• Exercise details
Say how many lines of the material below contain the word "height", with no other words.

• Dataset records
□ □ □ □ □ □ □
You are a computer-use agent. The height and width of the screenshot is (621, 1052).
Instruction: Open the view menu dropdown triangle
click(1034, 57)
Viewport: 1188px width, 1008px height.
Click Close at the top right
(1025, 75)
□ □ □ □ □ □ □
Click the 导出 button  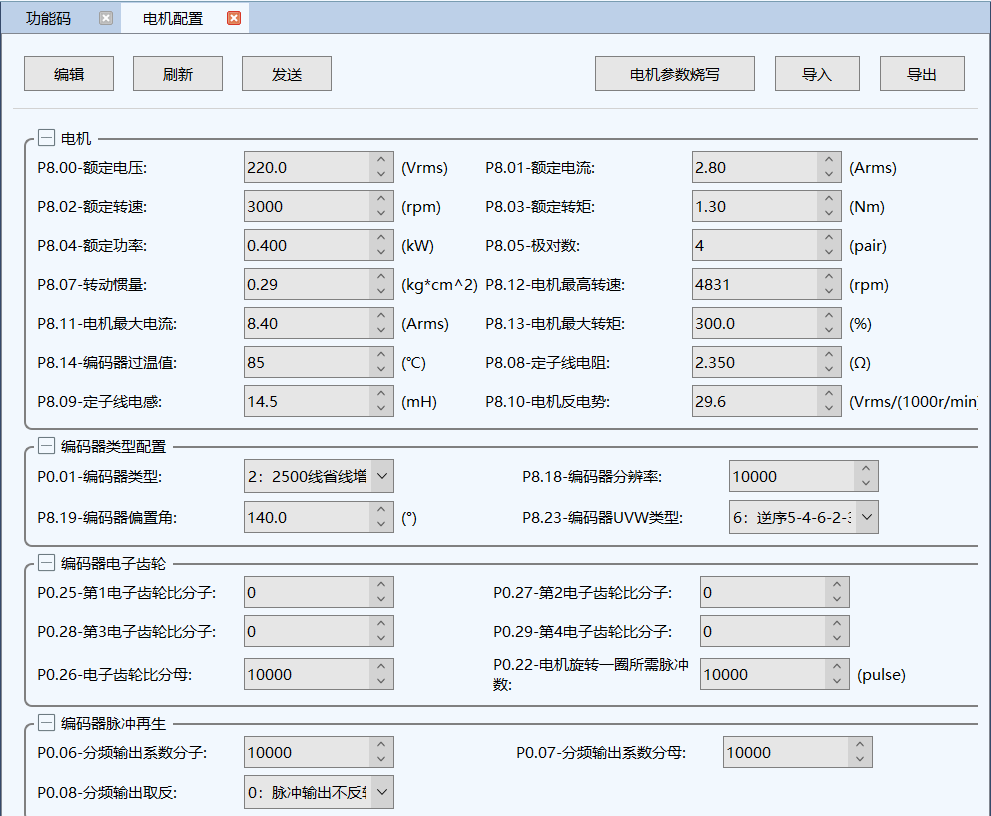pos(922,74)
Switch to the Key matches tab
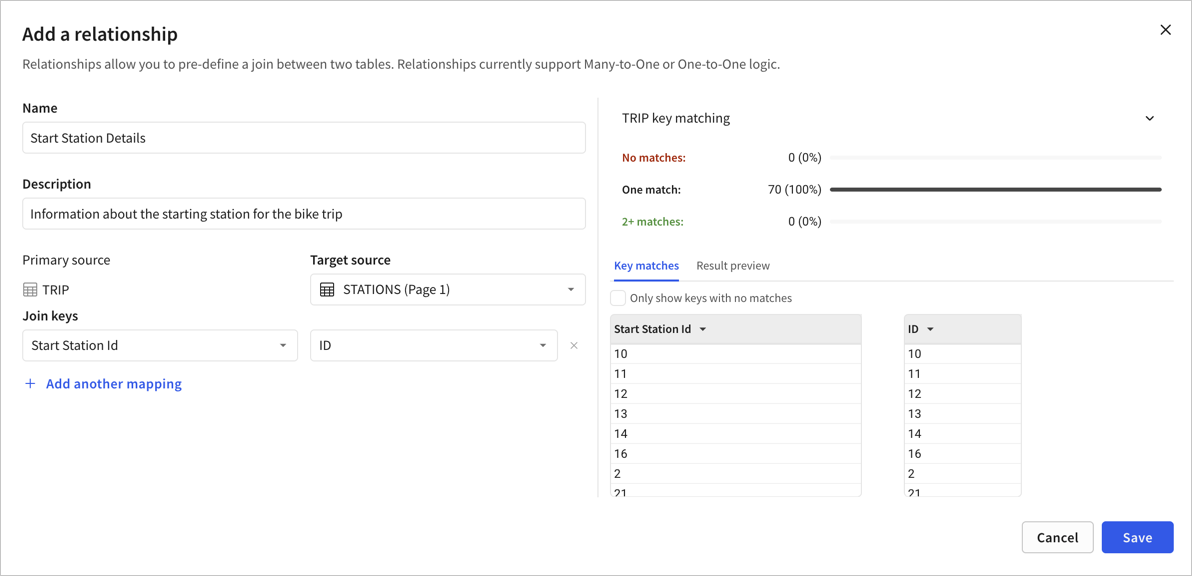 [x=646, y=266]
□ □ □ □ □ □ □
• Written solution
2